● Problem statement:
With pictures excluded, output exactly the lines that run from the first line of the data below through the line containing "Given: Select the".

[Saved entries]
Content starts

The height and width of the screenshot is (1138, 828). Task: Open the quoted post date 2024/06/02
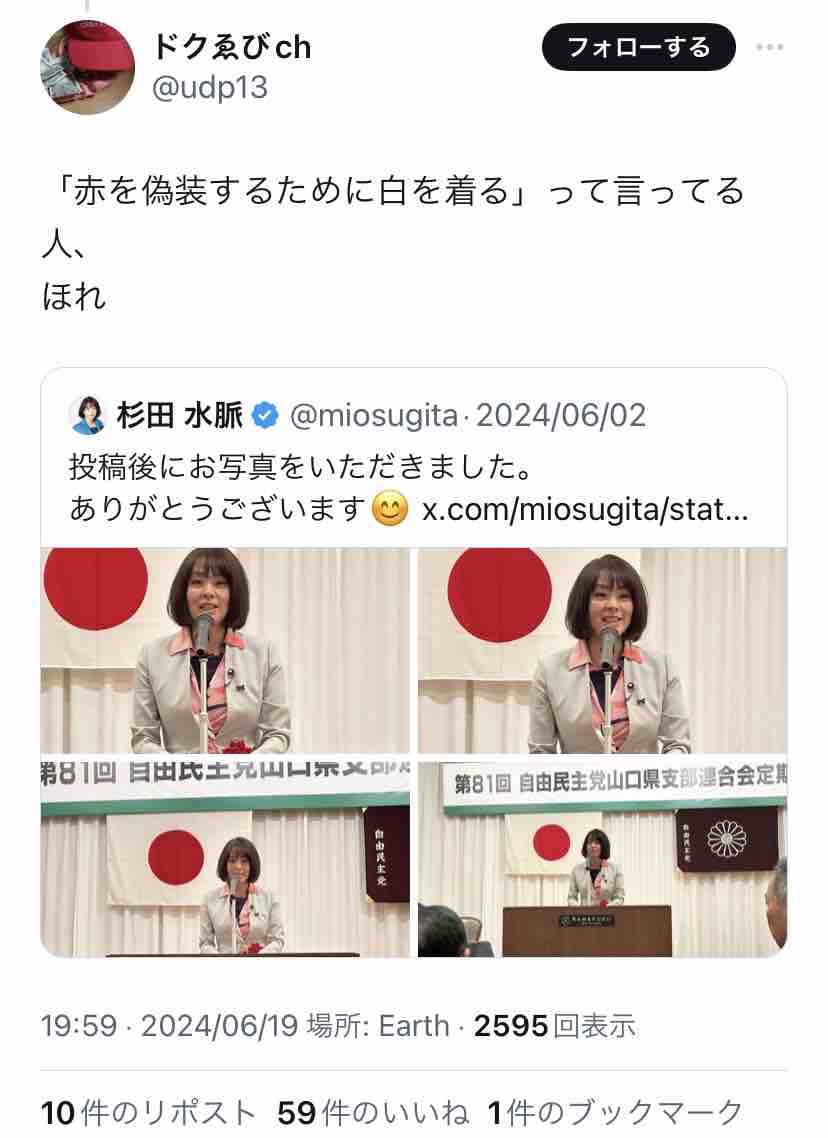[560, 415]
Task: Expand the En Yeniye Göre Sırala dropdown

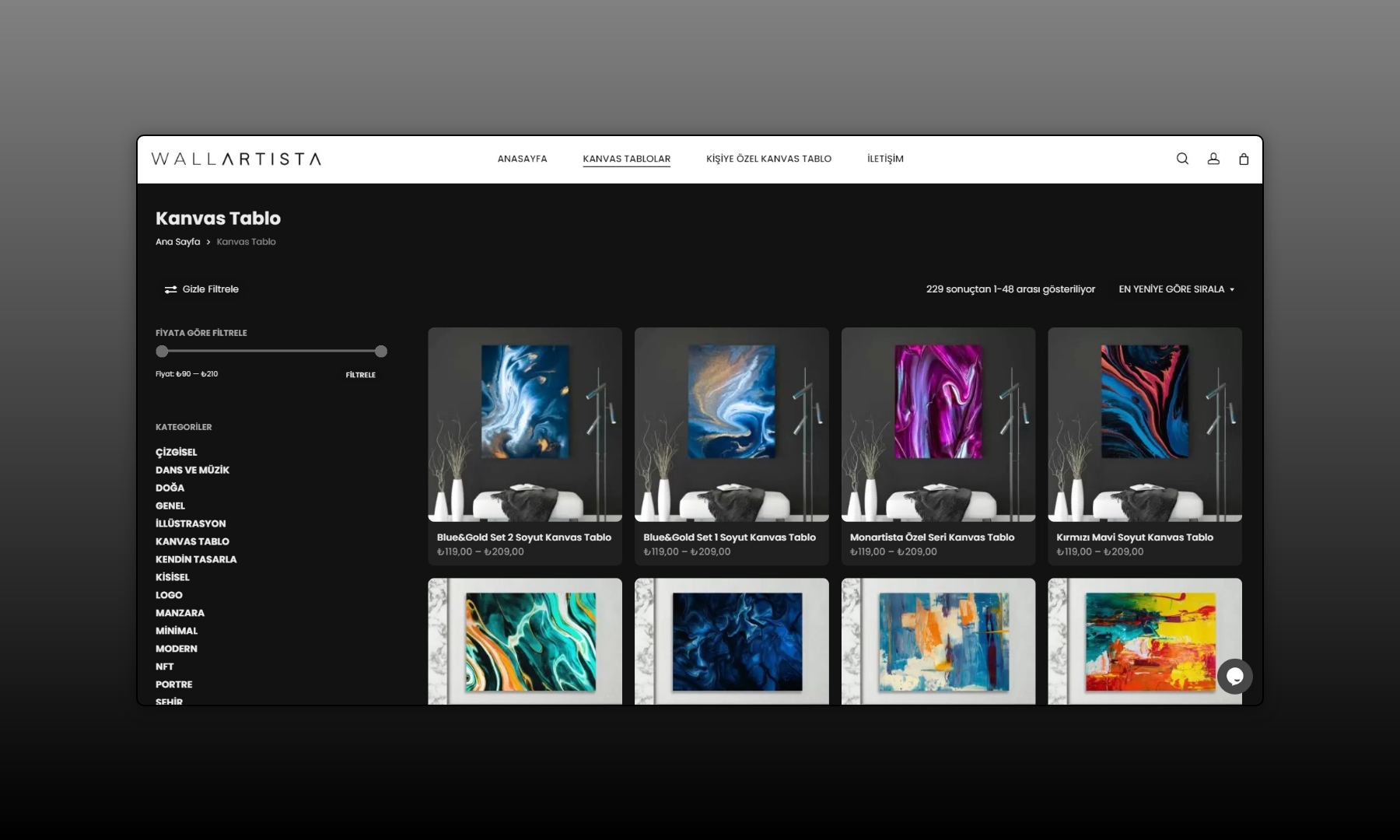Action: click(x=1176, y=289)
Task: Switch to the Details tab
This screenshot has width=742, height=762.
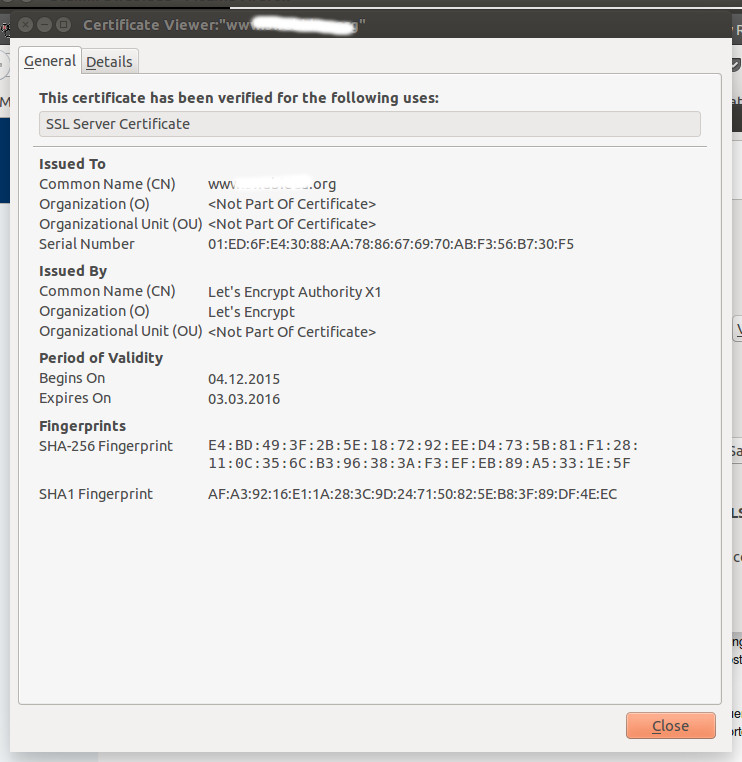Action: (109, 62)
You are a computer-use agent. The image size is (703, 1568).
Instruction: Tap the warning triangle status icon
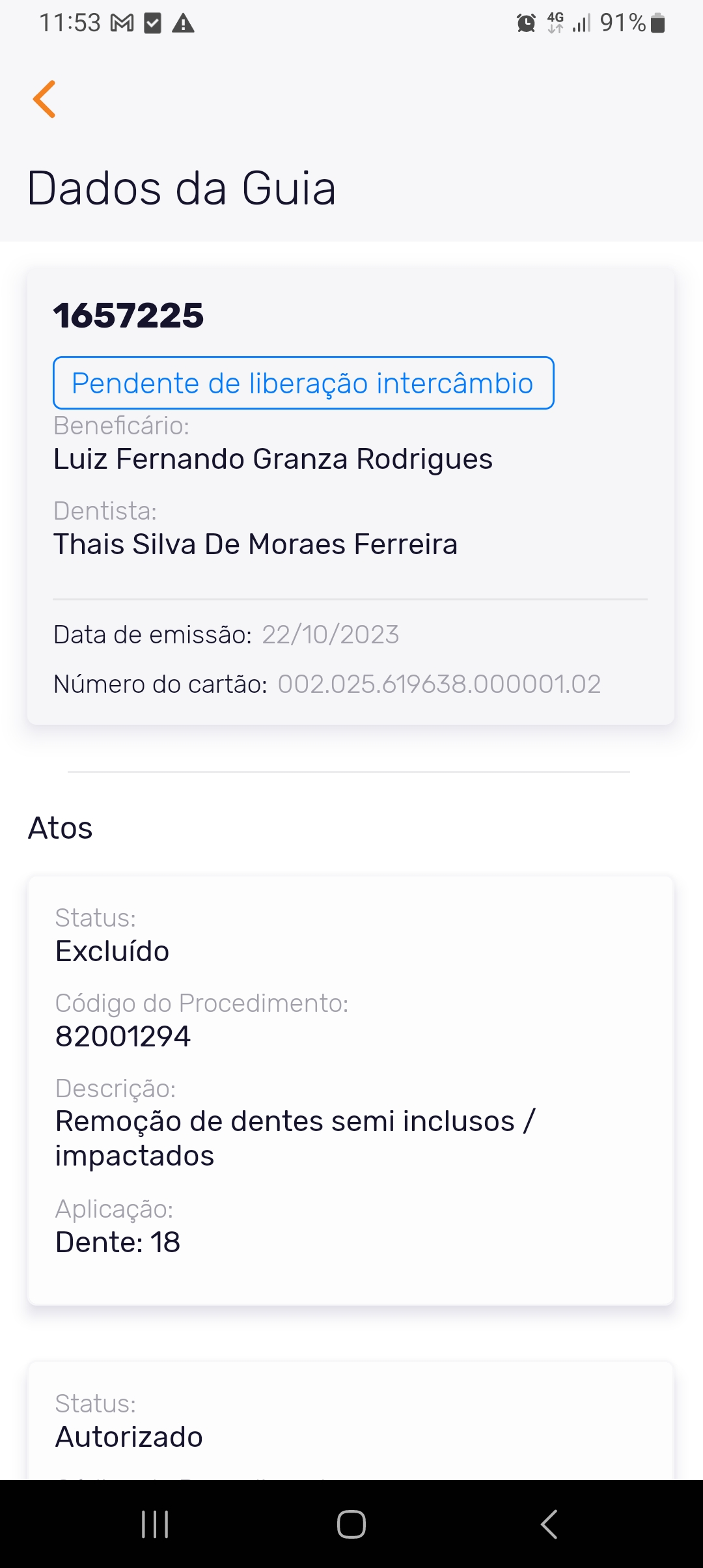coord(183,24)
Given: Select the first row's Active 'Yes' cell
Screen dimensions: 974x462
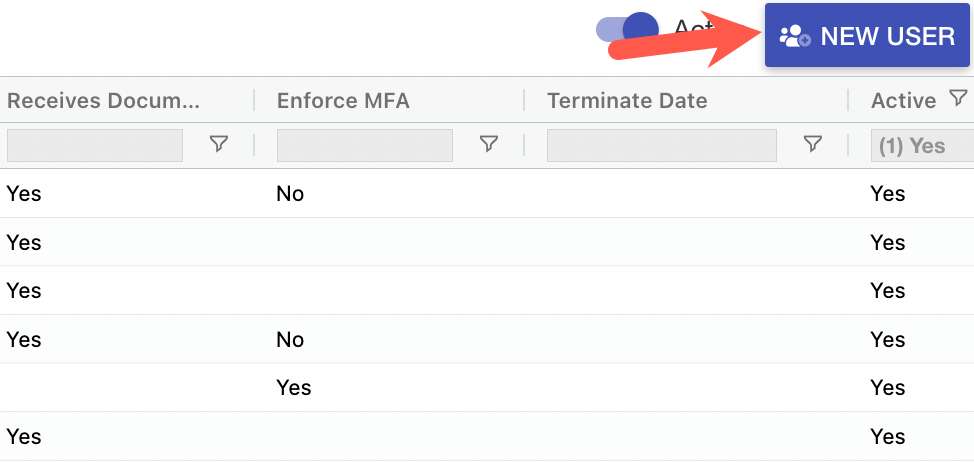Looking at the screenshot, I should click(x=888, y=194).
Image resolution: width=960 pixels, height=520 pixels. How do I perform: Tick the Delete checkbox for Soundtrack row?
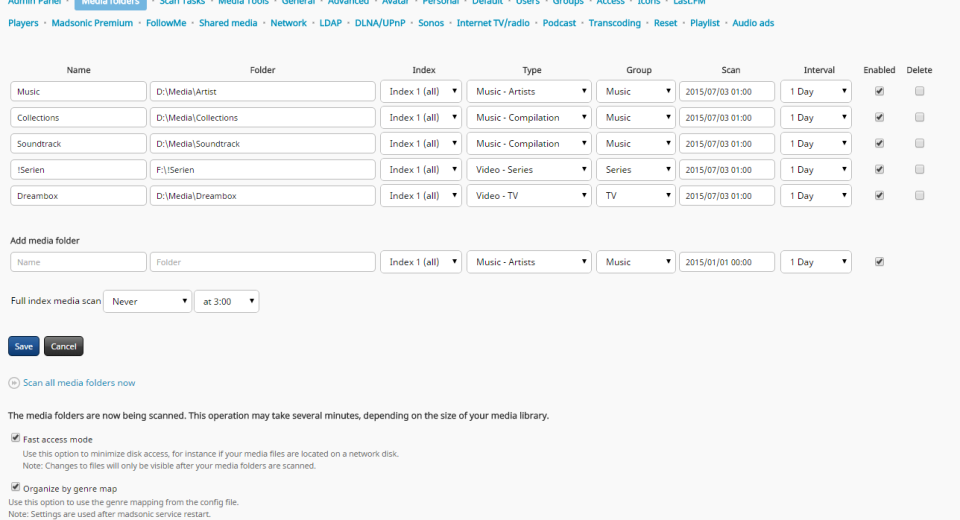(x=919, y=143)
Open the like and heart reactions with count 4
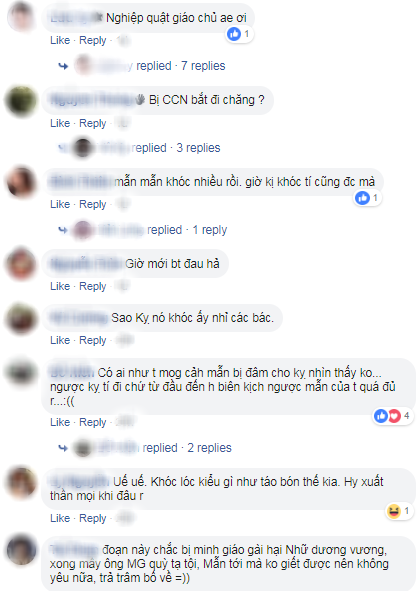 tap(392, 416)
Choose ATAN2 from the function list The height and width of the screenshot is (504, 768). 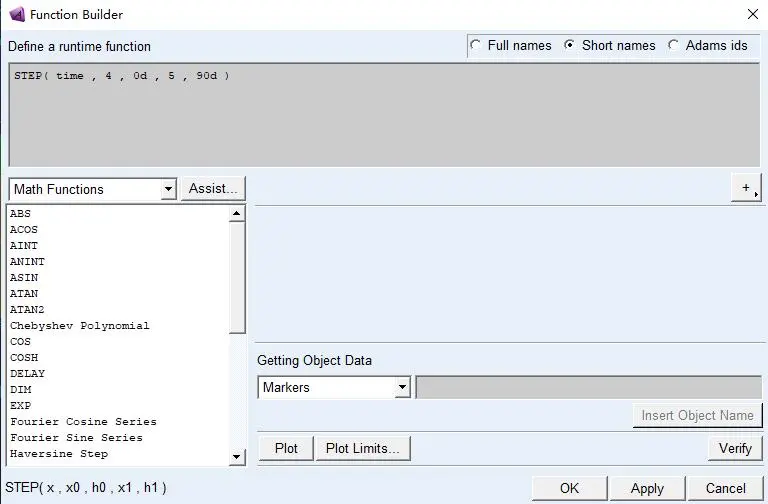tap(27, 310)
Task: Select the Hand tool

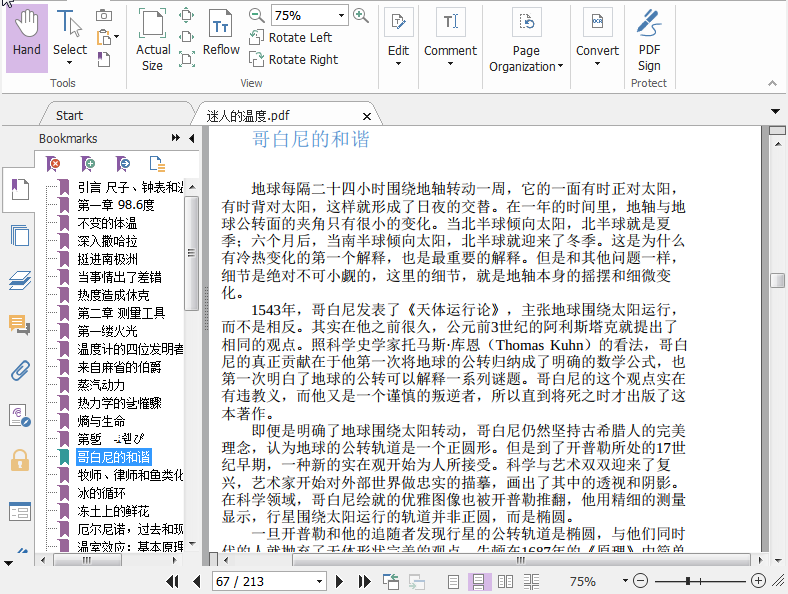Action: [26, 35]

Content ends

● Written solution:
The height and width of the screenshot is (1138, 828). Task: Open the quoted post date 2024/06/02
[560, 415]
Task: Expand the En Yeniye Göre Sırala dropdown

Action: click(x=1176, y=289)
Task: Switch to the Details tab
This screenshot has width=742, height=762.
Action: (109, 62)
You are a computer-use agent. The image size is (703, 1568).
Instruction: Tap the warning triangle status icon
coord(183,24)
Given: Select the first row's Active 'Yes' cell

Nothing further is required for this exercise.